* [PROVIDED PASSAGE]
Austrian-born American artist (1921–2022)

Lily Renée Phillips ( Willheim; May 12, 1921 – August 24, 2022), often credited as L. Renée, Lily Renée, or Reney, was an Austrian-born American artist best known as one of the earliest women in the comic-book industry, beginning in the 1940s period known as the Golden Age of Comics. She escaped from Nazi-occupied Vienna to England and later New York City, whereupon she found work as a penciller and inker at the comics publisher Fiction House, working on such features as "Jane Martin", "The Werewolf Hunter", "The Lost World" and "Señorita Rio".

== Early life ==
Willheim was raised by well-to-do Jewish parents in Vienna, Austria, in the 1930s. Her father, Rudolf Willheim, worked as a manager at the Holland America line, a transatlantic steamship company. As a child, she frequented art museums and often drew as a hobby.

* [TASK REQUIREMENTS]
Please answer these three questions using the text on Lily Renée Phillips, numbering each answer to match.
1. At which comics publisher did she work as a penciller and inker?
2. What was her father's name?
3. For what company did her father work as a manager?

* [MATERIAL PROVIDED]
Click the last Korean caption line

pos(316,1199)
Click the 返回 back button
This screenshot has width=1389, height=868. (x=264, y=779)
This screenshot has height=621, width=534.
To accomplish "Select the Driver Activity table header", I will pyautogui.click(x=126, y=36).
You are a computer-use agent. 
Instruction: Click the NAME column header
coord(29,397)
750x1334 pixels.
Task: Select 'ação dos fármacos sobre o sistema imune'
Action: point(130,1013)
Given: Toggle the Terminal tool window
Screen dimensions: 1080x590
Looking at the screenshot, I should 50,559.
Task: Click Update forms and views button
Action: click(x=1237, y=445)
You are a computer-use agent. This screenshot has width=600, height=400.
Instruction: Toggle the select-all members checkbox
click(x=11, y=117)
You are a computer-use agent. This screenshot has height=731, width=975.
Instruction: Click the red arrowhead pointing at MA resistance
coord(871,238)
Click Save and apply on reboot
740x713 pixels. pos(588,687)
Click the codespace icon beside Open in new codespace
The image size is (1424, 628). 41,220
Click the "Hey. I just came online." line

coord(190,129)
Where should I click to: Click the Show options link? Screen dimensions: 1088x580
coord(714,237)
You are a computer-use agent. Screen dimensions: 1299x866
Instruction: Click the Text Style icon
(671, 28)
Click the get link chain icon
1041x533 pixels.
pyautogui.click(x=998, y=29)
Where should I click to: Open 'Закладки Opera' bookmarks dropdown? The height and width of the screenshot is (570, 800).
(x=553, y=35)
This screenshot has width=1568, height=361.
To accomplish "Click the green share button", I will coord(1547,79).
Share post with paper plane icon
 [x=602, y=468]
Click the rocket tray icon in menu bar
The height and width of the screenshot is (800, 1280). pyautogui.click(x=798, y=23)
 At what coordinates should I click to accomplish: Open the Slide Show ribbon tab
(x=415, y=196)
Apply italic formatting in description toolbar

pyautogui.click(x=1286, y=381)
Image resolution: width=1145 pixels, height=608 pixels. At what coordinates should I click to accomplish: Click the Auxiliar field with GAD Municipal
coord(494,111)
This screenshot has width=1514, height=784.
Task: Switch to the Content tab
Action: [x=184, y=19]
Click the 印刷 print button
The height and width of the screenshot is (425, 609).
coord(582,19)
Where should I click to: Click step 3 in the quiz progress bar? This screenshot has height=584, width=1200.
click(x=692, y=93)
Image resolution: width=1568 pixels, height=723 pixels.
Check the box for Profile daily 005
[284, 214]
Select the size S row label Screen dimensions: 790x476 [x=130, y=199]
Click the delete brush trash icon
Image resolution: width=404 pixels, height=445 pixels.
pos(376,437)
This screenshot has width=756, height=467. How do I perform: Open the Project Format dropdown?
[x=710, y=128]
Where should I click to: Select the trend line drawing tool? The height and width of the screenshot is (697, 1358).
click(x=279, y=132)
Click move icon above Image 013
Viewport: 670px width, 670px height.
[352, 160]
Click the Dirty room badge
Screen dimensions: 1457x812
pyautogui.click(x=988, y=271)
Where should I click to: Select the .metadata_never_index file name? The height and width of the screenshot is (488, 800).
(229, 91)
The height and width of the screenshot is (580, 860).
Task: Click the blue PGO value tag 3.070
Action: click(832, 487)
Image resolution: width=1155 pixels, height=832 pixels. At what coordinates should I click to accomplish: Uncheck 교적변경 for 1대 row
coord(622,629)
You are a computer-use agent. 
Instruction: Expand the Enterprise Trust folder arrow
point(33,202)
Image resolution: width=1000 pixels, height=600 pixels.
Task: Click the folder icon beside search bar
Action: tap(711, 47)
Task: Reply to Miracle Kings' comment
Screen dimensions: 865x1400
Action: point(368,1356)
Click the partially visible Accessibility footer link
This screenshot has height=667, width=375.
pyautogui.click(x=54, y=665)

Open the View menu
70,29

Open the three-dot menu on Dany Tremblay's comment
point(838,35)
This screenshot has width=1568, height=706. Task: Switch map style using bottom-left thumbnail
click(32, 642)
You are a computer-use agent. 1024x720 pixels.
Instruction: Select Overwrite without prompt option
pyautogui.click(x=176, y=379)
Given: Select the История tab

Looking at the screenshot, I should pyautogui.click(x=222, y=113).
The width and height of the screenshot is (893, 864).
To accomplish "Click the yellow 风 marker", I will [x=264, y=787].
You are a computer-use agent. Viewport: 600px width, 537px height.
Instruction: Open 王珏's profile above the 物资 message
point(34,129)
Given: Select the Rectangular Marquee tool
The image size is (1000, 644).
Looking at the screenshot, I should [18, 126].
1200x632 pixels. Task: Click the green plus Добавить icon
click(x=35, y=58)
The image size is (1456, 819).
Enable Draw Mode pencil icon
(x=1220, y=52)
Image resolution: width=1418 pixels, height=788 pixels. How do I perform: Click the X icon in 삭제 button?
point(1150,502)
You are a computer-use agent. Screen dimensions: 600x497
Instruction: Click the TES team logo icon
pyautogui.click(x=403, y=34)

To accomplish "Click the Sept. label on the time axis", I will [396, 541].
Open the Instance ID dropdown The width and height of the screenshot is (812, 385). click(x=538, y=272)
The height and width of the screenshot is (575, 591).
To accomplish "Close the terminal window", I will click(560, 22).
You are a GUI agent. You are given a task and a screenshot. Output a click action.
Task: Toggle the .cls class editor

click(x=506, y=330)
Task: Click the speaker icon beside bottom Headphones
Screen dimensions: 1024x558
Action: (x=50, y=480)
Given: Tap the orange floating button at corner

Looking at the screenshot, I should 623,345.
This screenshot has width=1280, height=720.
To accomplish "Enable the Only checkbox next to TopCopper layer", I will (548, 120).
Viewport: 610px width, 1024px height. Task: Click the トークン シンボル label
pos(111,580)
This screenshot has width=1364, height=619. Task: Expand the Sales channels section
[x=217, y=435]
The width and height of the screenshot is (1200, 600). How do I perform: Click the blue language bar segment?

* [RESPONSE AREA]
1. Fiction House
2. Rudolf Willheim
3. The Holland America line, a transatlantic steamship company